I've made it clear that Joe Carter nailing a homer to clinch the '93 Series is arguably my favourite sporting moment of all time, but to begrudge Otis Nixon's bunt landing in Carter's glove for championship #1 would be acting like a spoilt child.
This is the unfortunate thing, you see: as a Canadian kid in 1992, I was four years old. People around me loved the Blue Jays, but I loved Super Nintendo (I still love Super Nintendo). Had I been paying attention at the time, it would have definitely made the victory much, much sweeter. Because for most of my other teams, there is no victory. Were the Titans or Raptors or Canucks to win back to back, I'd always remember the first - the one that finally ended the streak of mediocrity.
The 1992 World Series does not glow in hindsight (though apparently was the more entertaining series overall), but it is still glorious to all who saw it happen. Hopefully someday I'll travel back in time to see it live, and soak it in properly. Yes, I realise that that is a fairly mundane use for a time machine, but dammit, I owe it to the Blue Jays.
...And you owe it to them to watch more than a reenactment by Otis, who is apparently a good sport. Take it all in, bro.
Do you want to know what's really hilarious about all of these top moments in sport? There is only one that I actually watched live. Not Carter's dinger. Not VY tearing the Trojans apart. Not even the golden fucking goal, a transgression which could cost me my Canadian citizenship.
The one I saw as it happened, funnily enough, is the one that I'm most apathetic about: Terrence Ross winning the 2013 Slam Dunk Contest. Now let me get a few things straight, it's not a slight on Ross at all, or indeed, not even on his performance that night. The reason it sits so low on the totem pole is because the competition, overall, was terrible. The amount of failed dunks on the night was dreadful, and it seemed as though nobody really brought their A-game. Probably the most exhilarating part, in a bad way, was watching Ross botch his first dunk effort again and again, seeing time tick away and realising he was about to fail. Fortunately, he nailed it, with 13 seconds left, and it was a beauty.
For Ross to win was certainly a delight, but the peak of the contest comes at about the 30-second mark of the above clip, where Ross pays tribute to Toronto's very best. Like I said a year ago, Vince's win was the kind that people still talk about. And though Ross' may not stand the test of time, the moment he donned that purple #15, you knew you were in for something good. Off the backboard, double clutch, BOOM. It was perfect in every way, from the jersey to the dunk itself. Had the other competitors been as sharp as Ross had been there, this would have definitely been greater. But hey, it was nice to see a Raptor on top for once.

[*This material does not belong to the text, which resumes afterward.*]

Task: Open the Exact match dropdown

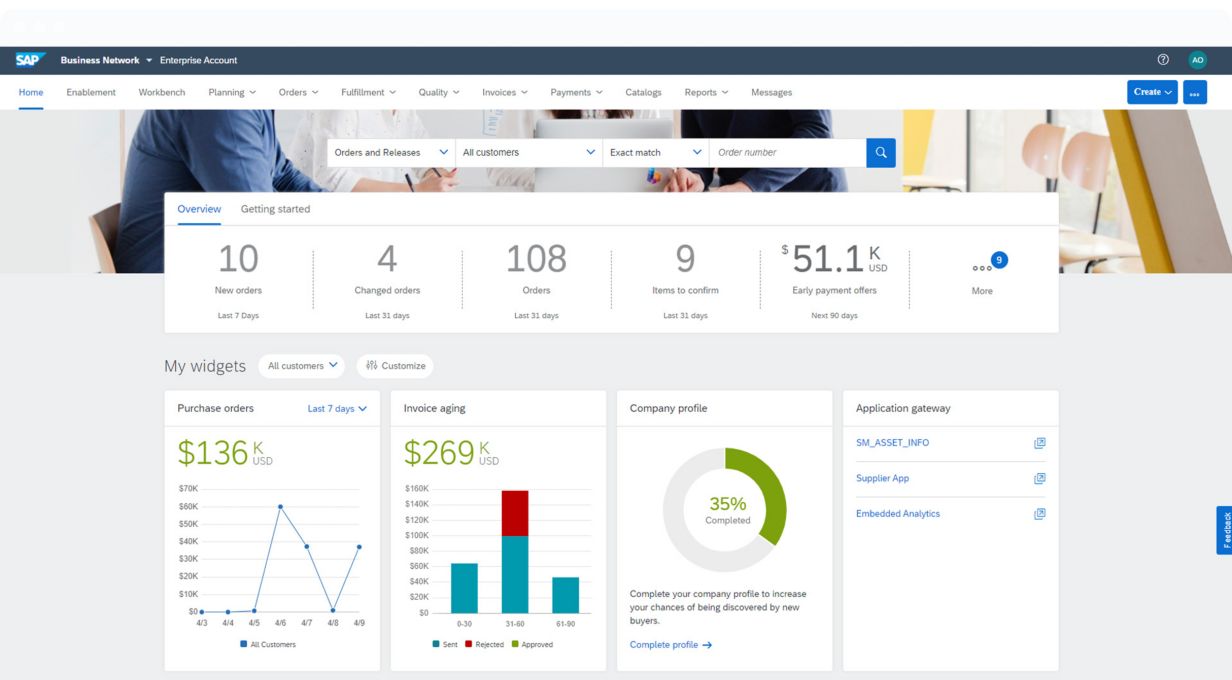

...Also, because of the nature of my live viewing, this appears to be the longest summary of them all. Fancy that, eh?
When your team has six titles to their name, picking a favourite comes down to intangibles. At the end of the day, they all lead to the same result: the BC Lions are Grey Cup champions, but what else happened? How did it happen? Why did it happen? To whom did it happen?
In 1994, the Lions faced off against an invading force. The football league which by its very name proclaimed to be Canadian had an American team vying for the storied trophy. The Baltimore CFLers not only possessed quite possibly the worst team name in sporting history (nod to the Modesto Nuts), they also intended to take the Cup south.
BC wouldn't stand for it. Canada wouldn't stand for it. And most of all, Lui Passaglia wouldn't stand for it, nailing a 38-yard field goal in the dying seconds to keep the Grey Cup where it belonged, in her majesty's kingdom of CANADA.
...Then Calgary fucked everything up the next season and let Baltimore steal our goddamn trophy. At least by then they were called the Stallions, an acceptable name for a franchise.